Transportation is another challenge facing Indianapolis companies. “It will be interesting to see what happens with the new electronic log initiatives,” says Ray. “Although we do very little LTL shipments, I think this will impact those that are dependent on them.”
A challenge that’s also an opportunity is keeping up with the ever-changing demands of consumers. “Indianapolis is truly the ‘Crossroads of America,’ not only from an infrastructure standpoint, but also culturally and ethnically,” says Kirch. “Simply put, we have a diverse population that reflects consumer needs for a wide variety of products. … As the American culture continues to be that melting pot of diversity, the culinary world reflects that.

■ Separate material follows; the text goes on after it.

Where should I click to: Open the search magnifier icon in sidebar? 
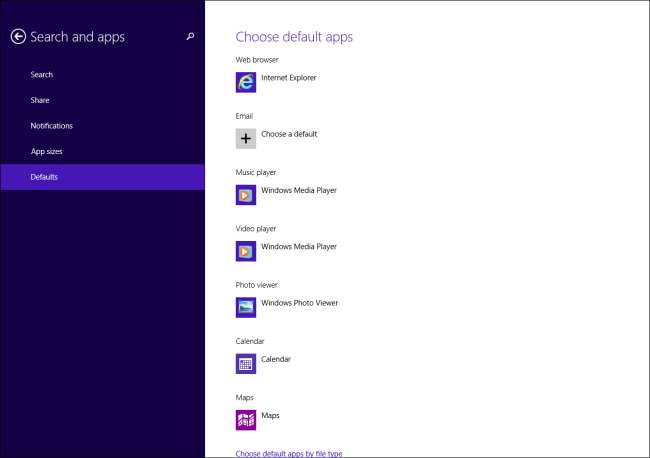pos(190,36)
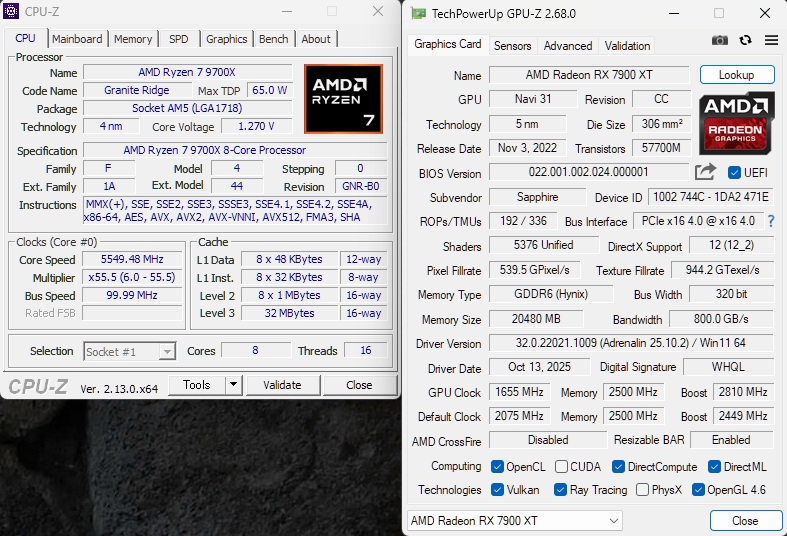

To grow as a supplier, whether distributor or merchant of fresh foods, is to be constantly aware of the changes coming our way.”
In Caito’s early years, its product offerings totaled around 100 item options. It’s now many times that number. “Much of that is reflective of consumers who have redefined eating occasions to include healthy snacking and on-the-go eating,” says Kirch.
As the way people eat changes, produce wholesalers and retailers must adapt. “We are seeing more pre-prepared and grab-and-go items ruling the retail shelves,” says Ray. “Convenience, coupled with the ability to eat healthy, is just what today’s consumers demand.” Companies that can meet these demands have even more opportunities to be successful.